_Material provided_:
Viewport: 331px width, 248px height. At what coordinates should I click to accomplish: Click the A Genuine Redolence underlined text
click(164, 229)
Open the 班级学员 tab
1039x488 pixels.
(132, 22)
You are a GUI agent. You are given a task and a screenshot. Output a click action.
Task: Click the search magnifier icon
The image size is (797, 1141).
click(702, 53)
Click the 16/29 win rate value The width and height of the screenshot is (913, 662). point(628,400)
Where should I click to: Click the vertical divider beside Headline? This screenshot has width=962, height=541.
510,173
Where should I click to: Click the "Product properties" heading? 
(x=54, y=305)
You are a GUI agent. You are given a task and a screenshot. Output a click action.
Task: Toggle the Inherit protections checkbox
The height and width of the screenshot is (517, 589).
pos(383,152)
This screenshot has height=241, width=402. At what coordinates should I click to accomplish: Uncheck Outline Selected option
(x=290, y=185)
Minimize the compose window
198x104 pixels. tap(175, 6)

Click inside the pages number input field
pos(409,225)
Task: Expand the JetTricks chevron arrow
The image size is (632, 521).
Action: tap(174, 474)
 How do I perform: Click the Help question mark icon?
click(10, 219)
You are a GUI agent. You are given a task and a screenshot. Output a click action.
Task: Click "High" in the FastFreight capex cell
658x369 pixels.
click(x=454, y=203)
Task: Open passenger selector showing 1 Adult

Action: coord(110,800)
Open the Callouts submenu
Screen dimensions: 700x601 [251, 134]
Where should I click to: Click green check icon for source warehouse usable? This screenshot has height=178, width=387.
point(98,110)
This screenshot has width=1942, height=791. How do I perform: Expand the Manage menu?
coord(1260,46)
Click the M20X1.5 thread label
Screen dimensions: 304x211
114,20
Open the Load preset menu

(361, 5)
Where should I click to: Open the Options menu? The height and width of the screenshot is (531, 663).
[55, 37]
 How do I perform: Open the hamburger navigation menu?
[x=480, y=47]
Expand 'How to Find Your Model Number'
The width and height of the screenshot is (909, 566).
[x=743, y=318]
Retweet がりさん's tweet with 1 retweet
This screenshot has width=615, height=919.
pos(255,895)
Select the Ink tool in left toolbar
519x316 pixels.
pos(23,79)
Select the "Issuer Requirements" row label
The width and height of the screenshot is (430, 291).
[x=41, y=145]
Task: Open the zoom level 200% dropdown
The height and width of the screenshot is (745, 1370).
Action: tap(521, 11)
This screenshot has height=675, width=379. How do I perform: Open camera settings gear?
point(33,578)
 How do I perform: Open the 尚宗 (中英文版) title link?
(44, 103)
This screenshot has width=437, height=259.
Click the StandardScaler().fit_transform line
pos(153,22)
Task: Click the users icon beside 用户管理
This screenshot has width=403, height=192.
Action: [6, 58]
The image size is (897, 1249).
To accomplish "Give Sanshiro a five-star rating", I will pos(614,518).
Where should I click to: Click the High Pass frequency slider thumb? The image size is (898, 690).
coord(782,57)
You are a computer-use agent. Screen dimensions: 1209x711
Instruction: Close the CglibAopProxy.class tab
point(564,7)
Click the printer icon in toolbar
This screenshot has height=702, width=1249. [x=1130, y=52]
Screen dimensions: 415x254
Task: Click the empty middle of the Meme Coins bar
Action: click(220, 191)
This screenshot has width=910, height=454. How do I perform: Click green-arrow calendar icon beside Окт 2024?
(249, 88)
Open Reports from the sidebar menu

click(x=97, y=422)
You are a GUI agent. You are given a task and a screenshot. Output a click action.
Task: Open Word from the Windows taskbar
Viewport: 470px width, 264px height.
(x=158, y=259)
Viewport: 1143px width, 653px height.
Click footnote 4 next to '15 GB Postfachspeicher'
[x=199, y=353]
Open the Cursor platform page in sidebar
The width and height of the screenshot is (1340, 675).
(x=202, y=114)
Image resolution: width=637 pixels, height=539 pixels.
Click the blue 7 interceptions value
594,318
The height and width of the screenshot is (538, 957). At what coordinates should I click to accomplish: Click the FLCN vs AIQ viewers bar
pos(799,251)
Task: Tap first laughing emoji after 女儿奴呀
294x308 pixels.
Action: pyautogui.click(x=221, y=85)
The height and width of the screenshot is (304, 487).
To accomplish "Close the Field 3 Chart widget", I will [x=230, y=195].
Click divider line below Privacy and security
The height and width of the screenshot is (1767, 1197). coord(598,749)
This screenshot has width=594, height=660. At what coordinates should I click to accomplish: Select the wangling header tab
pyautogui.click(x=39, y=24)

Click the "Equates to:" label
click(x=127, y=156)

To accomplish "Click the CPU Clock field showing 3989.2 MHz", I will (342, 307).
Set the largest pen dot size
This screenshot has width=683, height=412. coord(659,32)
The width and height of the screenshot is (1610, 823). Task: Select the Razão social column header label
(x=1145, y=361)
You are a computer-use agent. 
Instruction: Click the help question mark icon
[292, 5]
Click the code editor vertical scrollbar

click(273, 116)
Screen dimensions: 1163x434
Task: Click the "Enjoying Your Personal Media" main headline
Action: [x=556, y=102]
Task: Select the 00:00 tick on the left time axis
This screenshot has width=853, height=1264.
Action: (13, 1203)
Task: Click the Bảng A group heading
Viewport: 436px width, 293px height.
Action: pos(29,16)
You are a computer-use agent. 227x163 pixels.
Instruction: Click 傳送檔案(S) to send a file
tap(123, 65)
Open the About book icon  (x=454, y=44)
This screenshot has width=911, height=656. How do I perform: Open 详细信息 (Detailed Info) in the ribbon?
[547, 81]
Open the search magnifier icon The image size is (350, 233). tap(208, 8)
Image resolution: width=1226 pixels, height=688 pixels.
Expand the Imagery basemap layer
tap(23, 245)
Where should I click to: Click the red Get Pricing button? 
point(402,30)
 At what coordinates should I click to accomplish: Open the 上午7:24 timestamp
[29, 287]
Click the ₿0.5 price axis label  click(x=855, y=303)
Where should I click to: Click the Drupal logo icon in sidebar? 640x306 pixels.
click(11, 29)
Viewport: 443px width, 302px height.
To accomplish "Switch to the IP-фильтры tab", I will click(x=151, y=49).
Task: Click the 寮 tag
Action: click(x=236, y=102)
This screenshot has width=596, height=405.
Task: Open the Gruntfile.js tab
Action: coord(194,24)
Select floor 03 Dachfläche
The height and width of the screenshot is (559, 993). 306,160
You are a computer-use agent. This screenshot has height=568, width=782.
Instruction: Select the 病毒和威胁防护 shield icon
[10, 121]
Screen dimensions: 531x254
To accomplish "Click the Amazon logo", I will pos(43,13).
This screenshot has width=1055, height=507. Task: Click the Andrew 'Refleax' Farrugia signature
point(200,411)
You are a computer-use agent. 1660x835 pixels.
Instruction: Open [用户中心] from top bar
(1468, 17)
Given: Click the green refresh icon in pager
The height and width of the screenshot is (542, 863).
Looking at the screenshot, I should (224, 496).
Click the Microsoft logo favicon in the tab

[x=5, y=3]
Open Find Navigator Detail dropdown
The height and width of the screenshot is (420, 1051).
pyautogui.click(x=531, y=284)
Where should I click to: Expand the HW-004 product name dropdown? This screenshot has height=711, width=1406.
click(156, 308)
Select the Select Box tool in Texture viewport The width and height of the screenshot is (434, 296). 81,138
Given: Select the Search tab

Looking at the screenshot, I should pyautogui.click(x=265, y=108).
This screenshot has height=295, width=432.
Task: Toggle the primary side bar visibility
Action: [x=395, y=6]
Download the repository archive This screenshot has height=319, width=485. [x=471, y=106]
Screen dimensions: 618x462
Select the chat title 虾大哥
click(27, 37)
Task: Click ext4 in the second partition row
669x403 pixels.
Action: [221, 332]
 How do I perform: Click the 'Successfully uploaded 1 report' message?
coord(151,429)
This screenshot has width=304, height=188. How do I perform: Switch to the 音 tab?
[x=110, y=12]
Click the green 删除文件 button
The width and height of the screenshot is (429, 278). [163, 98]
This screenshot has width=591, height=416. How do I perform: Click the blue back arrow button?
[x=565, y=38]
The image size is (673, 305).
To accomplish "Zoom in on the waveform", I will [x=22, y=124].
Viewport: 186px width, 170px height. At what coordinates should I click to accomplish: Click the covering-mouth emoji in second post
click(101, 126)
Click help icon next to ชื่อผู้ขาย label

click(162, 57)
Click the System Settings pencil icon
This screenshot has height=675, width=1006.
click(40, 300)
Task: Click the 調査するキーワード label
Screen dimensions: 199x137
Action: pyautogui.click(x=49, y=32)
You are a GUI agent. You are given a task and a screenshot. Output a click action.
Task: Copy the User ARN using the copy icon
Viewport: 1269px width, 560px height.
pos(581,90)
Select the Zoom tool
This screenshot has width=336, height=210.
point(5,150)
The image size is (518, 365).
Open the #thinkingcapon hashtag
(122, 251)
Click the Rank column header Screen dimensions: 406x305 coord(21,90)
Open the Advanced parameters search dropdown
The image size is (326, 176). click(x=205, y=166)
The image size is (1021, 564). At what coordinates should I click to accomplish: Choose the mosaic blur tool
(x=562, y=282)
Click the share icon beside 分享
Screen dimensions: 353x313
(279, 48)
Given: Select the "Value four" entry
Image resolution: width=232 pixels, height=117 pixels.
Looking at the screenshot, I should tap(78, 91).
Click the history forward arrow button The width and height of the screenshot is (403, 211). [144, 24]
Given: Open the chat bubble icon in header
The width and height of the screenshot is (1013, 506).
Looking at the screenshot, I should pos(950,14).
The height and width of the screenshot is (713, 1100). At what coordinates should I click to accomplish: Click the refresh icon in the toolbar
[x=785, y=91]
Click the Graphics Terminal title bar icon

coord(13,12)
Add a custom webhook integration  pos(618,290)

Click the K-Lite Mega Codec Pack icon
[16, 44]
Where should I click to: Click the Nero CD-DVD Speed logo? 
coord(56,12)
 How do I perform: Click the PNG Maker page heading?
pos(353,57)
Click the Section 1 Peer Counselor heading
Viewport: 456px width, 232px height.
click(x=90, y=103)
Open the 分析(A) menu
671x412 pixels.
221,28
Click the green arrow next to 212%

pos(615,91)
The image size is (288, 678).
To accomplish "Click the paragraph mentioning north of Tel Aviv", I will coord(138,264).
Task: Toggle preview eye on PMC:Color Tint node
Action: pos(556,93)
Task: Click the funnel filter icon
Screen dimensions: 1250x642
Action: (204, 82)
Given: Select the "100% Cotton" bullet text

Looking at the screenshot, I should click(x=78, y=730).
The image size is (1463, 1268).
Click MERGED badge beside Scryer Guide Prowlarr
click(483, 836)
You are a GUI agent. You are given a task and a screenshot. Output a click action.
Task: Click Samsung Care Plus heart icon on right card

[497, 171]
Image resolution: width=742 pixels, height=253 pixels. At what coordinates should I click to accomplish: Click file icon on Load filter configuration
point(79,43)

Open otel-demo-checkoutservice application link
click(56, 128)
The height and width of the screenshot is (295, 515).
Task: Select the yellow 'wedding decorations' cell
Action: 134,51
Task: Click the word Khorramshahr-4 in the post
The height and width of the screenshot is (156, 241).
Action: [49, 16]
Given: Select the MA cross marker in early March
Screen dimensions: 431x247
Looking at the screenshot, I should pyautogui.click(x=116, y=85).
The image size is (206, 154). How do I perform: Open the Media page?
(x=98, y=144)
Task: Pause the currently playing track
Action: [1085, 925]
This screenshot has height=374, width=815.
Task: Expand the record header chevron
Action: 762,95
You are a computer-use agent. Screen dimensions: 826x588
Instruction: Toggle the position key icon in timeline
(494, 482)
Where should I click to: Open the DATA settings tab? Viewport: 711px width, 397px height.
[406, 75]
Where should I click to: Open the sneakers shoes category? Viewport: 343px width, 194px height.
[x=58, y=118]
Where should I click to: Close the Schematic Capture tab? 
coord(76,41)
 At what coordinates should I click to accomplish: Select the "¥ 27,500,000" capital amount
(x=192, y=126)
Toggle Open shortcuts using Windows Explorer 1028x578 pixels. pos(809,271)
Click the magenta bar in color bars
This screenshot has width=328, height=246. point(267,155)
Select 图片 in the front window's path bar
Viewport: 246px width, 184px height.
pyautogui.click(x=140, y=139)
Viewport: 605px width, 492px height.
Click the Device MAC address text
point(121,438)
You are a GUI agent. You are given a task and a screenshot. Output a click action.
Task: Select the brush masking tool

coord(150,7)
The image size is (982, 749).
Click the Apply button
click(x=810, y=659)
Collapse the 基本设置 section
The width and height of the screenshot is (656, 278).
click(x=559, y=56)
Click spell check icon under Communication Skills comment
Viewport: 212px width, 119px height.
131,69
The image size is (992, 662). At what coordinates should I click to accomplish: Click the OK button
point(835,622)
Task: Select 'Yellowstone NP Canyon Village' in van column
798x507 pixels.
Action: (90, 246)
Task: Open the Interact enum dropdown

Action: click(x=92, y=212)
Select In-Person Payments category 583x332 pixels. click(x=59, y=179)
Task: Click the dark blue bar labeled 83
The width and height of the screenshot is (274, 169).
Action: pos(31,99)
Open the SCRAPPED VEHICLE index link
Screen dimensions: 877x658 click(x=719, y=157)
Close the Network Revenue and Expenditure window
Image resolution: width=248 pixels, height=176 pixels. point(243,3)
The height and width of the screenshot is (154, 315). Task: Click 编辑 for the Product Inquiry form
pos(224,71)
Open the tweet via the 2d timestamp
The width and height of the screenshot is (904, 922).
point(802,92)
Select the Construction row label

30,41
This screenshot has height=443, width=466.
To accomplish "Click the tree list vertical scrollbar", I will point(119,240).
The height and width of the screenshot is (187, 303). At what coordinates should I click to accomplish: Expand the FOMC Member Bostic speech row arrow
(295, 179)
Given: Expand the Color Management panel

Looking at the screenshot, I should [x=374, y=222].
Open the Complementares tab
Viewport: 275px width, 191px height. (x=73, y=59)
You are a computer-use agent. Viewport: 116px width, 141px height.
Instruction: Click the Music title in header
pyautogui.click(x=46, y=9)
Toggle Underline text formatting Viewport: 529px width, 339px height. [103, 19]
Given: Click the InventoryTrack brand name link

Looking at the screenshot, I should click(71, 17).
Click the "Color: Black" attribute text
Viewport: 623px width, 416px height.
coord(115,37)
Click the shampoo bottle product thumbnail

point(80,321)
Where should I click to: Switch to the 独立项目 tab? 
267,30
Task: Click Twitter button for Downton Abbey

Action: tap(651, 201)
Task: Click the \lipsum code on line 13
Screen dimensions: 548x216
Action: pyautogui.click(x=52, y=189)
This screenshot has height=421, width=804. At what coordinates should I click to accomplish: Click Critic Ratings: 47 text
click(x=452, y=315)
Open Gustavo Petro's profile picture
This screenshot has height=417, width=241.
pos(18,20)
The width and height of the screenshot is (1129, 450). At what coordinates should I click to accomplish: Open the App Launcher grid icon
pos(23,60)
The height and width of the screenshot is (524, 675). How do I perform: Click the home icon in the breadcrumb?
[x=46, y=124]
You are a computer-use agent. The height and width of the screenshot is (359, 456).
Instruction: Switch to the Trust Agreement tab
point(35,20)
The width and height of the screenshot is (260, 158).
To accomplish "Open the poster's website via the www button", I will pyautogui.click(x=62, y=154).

_About this exercise_:
Reproduce each line above that contains "magnifier".

_Answer for the task_:
Task: Click the search magnifier icon
Open the search magnifier icon The image size is (350, 233). tap(208, 8)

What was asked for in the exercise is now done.